With the acquired information we can calculate the attribution matrices for the null and empirical models.

In [None]:
Attr_D_null = (Flow_null['D']*null_spending[:,None,:]/(null_activity+(null_activity==0))[:,:,None])
Attr_D_ind = Flow_ind['D']*ind_spending[None,:]/(ind_activity+(ind_activity==0))[:,None]

# Distributing Intensities

We draw up the GTAP data on labor and carbon dioxide impact distributions.
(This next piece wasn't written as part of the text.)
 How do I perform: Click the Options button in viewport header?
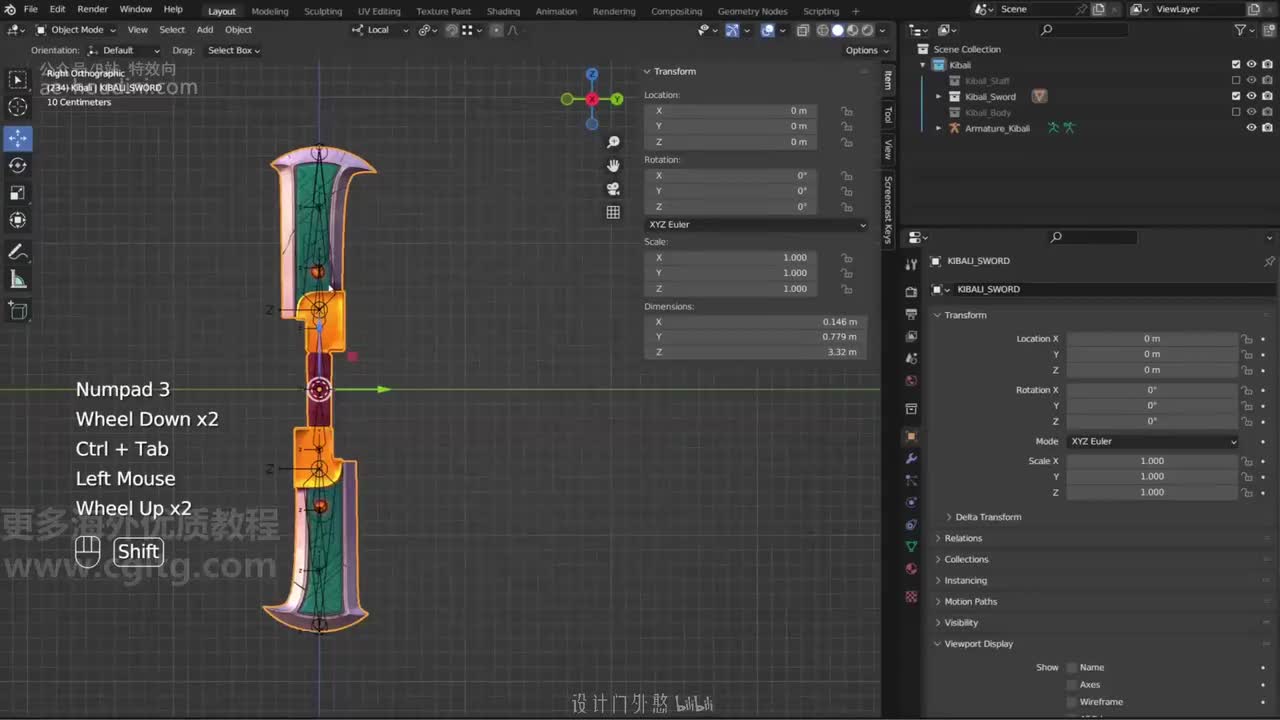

These are used to derive the intensities within each region; for the null models, these intensities are held fixed to their empirical value, while the impact distributions are adjusted to match the economic activity levels generated by the null model.

In [None]:
lab = gtap.fetch_labor().sum(axis=0)

FD_T_big = T_ind['FD'].reshape([num_reg,num_fac,num_reg*num_commod])[:,gtap.factors['Labor'].in_superset,:]
ind_income_big = ind_income.reshape([num_reg,num_fac])[:,gtap.factors['Labor'].in_superset]
lab_ind = (FD_T_big*lab[:,:,None]*ind_activity[None,None,:]/ind_income_big[:,:,None]).sum(axis=(0,1))
lab_f_ind = (lab_ind+(ind_value_added==0))/(ind_value_added+(ind_value_added==0))

lab_agg = (gtap.commodities.measure(
    gtap.megaregions.measure(
        (lab_ind).reshape([num_reg,num_commod]),
        axis=0
    )[new_reg.clusters.in_superset],
    axis=1
)[:,new_commod.clusters.in_superset]).reshape(num_new_reg*num_new_commod)
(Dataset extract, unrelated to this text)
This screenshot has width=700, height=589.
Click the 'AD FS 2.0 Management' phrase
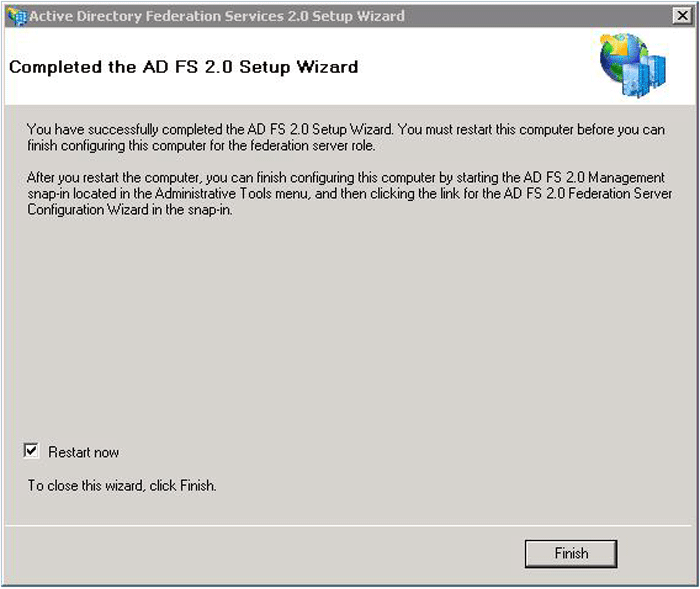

val_agg = (gtap.commodities.measure(
    gtap.megaregions.measure(
        (ind_value_added).reshape([num_reg,num_commod]),
        axis=0
    )[new_reg.clusters.in_superset],
    axis=1
)[:,new_commod.clusters.in_superset]).reshape(num_new_reg*num_new_commod)

lab_f_null = (lab_agg+(val_agg==0))/(val_agg+(val_agg==0))
lab_null = lab_f_null[None,:]*null_value_added

In [None]:
co2_ind = gtap.fetch_carbon(demand=gtap.sectors['activities']).sum(axis=1).reshape([num_reg*num_commod])
co2_f_ind = (co2_ind+(ind_value_added==0))/(ind_value_added+(ind_value_added==0))

co2_agg = (gtap.commodities.measure(
    gtap.megaregions.measure(
        (co2_ind).reshape([num_reg,num_commod]),
        axis=0
    )[new_reg.clusters.in_superset],
    axis=1
)[:,new_commod.clusters.in_superset]).reshape(num_new_reg*num_new_commod)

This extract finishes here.